» RECORD SET

>>>>>

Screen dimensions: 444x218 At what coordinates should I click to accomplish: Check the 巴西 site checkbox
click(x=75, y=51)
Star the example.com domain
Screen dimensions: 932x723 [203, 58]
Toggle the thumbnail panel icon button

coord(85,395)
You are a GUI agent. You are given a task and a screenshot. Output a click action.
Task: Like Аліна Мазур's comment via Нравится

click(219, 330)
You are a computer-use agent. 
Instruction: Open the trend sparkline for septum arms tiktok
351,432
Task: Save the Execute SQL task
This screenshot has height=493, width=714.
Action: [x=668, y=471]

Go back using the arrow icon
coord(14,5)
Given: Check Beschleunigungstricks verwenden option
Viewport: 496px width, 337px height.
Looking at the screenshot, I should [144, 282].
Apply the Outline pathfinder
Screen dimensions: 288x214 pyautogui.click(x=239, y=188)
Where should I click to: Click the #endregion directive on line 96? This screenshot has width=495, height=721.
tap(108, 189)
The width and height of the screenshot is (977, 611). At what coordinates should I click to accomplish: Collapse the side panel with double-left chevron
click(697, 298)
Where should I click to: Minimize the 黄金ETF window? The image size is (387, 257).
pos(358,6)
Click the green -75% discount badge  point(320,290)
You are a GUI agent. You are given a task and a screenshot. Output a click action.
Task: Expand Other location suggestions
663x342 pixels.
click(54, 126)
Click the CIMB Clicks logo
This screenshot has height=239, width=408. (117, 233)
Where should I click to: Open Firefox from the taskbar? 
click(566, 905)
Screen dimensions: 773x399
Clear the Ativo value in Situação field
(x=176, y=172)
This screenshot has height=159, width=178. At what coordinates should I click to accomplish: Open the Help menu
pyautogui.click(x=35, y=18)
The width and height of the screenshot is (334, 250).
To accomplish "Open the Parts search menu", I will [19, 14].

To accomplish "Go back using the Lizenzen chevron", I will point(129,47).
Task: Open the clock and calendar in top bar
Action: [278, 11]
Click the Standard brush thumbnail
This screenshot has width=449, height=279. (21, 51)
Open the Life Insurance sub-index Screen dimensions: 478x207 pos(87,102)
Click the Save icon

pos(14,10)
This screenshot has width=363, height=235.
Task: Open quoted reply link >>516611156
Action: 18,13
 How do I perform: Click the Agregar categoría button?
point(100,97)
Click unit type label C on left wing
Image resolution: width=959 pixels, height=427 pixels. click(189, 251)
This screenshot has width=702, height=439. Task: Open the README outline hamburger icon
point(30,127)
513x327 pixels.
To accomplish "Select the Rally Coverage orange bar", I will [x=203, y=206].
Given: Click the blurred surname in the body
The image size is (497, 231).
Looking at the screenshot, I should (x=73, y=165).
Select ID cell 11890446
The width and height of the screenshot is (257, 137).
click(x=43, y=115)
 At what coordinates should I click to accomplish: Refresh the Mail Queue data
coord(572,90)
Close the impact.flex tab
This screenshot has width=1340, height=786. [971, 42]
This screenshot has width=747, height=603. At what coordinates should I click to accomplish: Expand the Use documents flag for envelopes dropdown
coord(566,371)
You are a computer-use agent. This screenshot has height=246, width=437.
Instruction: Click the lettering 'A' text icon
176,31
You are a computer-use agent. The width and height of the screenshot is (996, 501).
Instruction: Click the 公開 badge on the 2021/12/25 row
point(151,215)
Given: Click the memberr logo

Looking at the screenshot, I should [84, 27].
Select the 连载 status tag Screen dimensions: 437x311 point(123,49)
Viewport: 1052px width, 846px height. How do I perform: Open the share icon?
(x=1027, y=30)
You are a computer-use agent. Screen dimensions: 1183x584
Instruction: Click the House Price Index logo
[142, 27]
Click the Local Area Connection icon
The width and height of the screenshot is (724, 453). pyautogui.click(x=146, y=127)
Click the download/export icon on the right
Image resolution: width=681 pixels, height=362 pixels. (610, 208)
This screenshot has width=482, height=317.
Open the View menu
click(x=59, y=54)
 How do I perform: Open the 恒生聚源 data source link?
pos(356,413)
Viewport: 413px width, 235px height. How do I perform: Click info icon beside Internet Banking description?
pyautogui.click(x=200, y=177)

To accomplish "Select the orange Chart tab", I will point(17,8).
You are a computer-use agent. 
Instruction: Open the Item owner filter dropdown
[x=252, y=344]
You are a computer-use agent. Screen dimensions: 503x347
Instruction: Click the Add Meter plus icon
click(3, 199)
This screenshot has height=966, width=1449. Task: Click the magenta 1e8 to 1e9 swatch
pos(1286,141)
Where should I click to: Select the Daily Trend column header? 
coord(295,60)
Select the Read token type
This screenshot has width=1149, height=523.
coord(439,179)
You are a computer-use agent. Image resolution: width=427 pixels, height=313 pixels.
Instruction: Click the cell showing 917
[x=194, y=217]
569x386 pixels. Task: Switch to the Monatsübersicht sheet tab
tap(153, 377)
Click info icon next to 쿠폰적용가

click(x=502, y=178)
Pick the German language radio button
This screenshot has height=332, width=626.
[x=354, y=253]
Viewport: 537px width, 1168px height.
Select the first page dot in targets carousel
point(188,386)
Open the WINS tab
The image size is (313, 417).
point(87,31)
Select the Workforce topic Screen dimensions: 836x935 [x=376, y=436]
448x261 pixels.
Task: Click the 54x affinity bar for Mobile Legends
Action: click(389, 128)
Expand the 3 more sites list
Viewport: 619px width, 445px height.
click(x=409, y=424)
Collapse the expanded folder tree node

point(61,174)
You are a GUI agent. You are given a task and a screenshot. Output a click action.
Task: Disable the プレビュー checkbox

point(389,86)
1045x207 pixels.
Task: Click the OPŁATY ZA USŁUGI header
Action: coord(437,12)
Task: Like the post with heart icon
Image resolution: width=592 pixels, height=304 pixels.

<<<<<

» WRITTEN REQUEST
Rewrite all of the items above as a JSON list of strings, with one string for each line and no blank lines.

» IN RESPONSE
[
  "Screen dimensions: 444x218 At what coordinates should I click to accomplish: Check the 巴西 site checkbox",
  "click(x=75, y=51)",
  "Star the example.com domain",
  "Screen dimensions: 932x723 [203, 58]",
  "Toggle the thumbnail panel icon button",
  "coord(85,395)",
  "You are a GUI agent. You are given a task and a screenshot. Output a click action.",
  "Task: Like Аліна Мазур's comment via Нравится",
  "click(219, 330)",
  "You are a computer-use agent. ",
  "Instruction: Open the trend sparkline for septum arms tiktok",
  "351,432",
  "Task: Save the Execute SQL task",
  "This screenshot has height=493, width=714.",
  "Action: [x=668, y=471]",
  "Go back using the arrow icon",
  "coord(14,5)",
  "Given: Check Beschleunigungstricks verwenden option",
  "Viewport: 496px width, 337px height.",
  "Looking at the screenshot, I should [144, 282].",
  "Apply the Outline pathfinder",
  "Screen dimensions: 288x214 pyautogui.click(x=239, y=188)",
  "Where should I click to: Click the #endregion directive on line 96? This screenshot has width=495, height=721.",
  "tap(108, 189)",
  "The width and height of the screenshot is (977, 611). At what coordinates should I click to accomplish: Collapse the side panel with double-left chevron",
  "click(697, 298)",
  "Where should I click to: Minimize the 黄金ETF window? The image size is (387, 257).",
  "pos(358,6)",
  "Click the green -75% discount badge  point(320,290)",
  "You are a GUI agent. You are given a task and a screenshot. Output a click action.",
  "Task: Expand Other location suggestions",
  "663x342 pixels.",
  "click(54, 126)",
  "Click the CIMB Clicks logo",
  "This screenshot has height=239, width=408. (117, 233)",
  "Where should I click to: Open Firefox from the taskbar? ",
  "click(566, 905)",
  "Screen dimensions: 773x399",
  "Clear the Ativo value in Situação field",
  "(x=176, y=172)",
  "This screenshot has height=159, width=178. At what coordinates should I click to accomplish: Open the Help menu",
  "pyautogui.click(x=35, y=18)",
  "The width and height of the screenshot is (334, 250).",
  "To accomplish \"Open the Parts search menu\", I will [19, 14].",
  "To accomplish \"Go back using the Lizenzen chevron\", I will point(129,47).",
  "Task: Open the clock and calendar in top bar",
  "Action: [278, 11]",
  "Click the Standard brush thumbnail",
  "This screenshot has width=449, height=279. (21, 51)",
  "Open the Life Insurance sub-index Screen dimensions: 478x207 pos(87,102)",
  "Click the Save icon",
  "pos(14,10)",
  "This screenshot has width=363, height=235.",
  "Task: Open quoted reply link >>516611156",
  "Action: 18,13",
  " How do I perform: Click the Agregar categoría button?",
  "point(100,97)",
  "Click unit type label C on left wing",
  "Image resolution: width=959 pixels, height=427 pixels. click(189, 251)",
  "This screenshot has width=702, height=439. Task: Open the README outline hamburger icon",
  "point(30,127)",
  "513x327 pixels.",
  "To accomplish \"Select the Rally Coverage orange bar\", I will [x=203, y=206].",
  "Given: Click the blurred surname in the body",
  "The image size is (497, 231).",
  "Looking at the screenshot, I should (x=73, y=165).",
  "Select ID cell 11890446",
  "The width and height of the screenshot is (257, 137).",
  "click(x=43, y=115)",
  " At what coordinates should I click to accomplish: Refresh the Mail Queue data",
  "coord(572,90)",
  "Close the impact.flex tab",
  "This screenshot has width=1340, height=786. [971, 42]",
  "This screenshot has width=747, height=603. At what coordinates should I click to accomplish: Expand the Use documents flag for envelopes dropdown",
  "coord(566,371)",
  "You are a computer-use agent. This screenshot has height=246, width=437.",
  "Instruction: Click the lettering 'A' text icon",
  "176,31",
  "You are a computer-use agent. The width and height of the screenshot is (996, 501).",
  "Instruction: Click the 公開 badge on the 2021/12/25 row",
  "point(151,215)",
  "Given: Click the memberr logo",
  "Looking at the screenshot, I should [84, 27].",
  "Select the 连载 status tag Screen dimensions: 437x311 point(123,49)",
  "Viewport: 1052px width, 846px height. How do I perform: Open the share icon?",
  "(x=1027, y=30)",
  "You are a computer-use agent. Screen dimensions: 1183x584",
  "Instruction: Click the House Price Index logo",
  "[142, 27]",
  "Click the Local Area Connection icon",
  "The width and height of the screenshot is (724, 453). pyautogui.click(x=146, y=127)",
  "Click the download/export icon on the right",
  "Image resolution: width=681 pixels, height=362 pixels. (610, 208)",
  "This screenshot has width=482, height=317.",
  "Open the View menu",
  "click(x=59, y=54)",
  " How do I perform: Open the 恒生聚源 data source link?",
  "pos(356,413)",
  "Viewport: 413px width, 235px height. How do I perform: Click info icon beside Internet Banking description?",
  "pyautogui.click(x=200, y=177)",
  "To accomplish \"Select the orange Chart tab\", I will point(17,8).",
  "You are a computer-use agent. ",
  "Instruction: Open the Item owner filter dropdown",
  "[x=252, y=344]",
  "You are a computer-use agent. Screen dimensions: 503x347",
  "Instruction: Click the Add Meter plus icon",
  "click(3, 199)",
  "This screenshot has height=966, width=1449. Task: Click the magenta 1e8 to 1e9 swatch",
  "pos(1286,141)",
  "Where should I click to: Select the Daily Trend column header? ",
  "coord(295,60)",
  "Select the Read token type",
  "This screenshot has width=1149, height=523.",
  "coord(439,179)",
  "You are a computer-use agent. Image resolution: width=427 pixels, height=313 pixels.",
  "Instruction: Click the cell showing 917",
  "[x=194, y=217]",
  "569x386 pixels. Task: Switch to the Monatsübersicht sheet tab",
  "tap(153, 377)",
  "Click info icon next to 쿠폰적용가",
  "click(x=502, y=178)",
  "Pick the German language radio button",
  "This screenshot has height=332, width=626.",
  "[x=354, y=253]",
  "Viewport: 537px width, 1168px height.",
  "Select the first page dot in targets carousel",
  "point(188,386)",
  "Open the WINS tab",
  "The image size is (313, 417).",
  "point(87,31)",
  "Select the Workforce topic Screen dimensions: 836x935 [x=376, y=436]",
  "448x261 pixels.",
  "Task: Click the 54x affinity bar for Mobile Legends",
  "Action: click(389, 128)",
  "Expand the 3 more sites list",
  "Viewport: 619px width, 445px height.",
  "click(x=409, y=424)",
  "Collapse the expanded folder tree node",
  "point(61,174)",
  "You are a GUI agent. You are given a task and a screenshot. Output a click action.",
  "Task: Disable the プレビュー checkbox",
  "point(389,86)",
  "1045x207 pixels.",
  "Task: Click the OPŁATY ZA USŁUGI header",
  "Action: coord(437,12)",
  "Task: Like the post with heart icon",
  "Image resolution: width=592 pixels, height=304 pixels."
]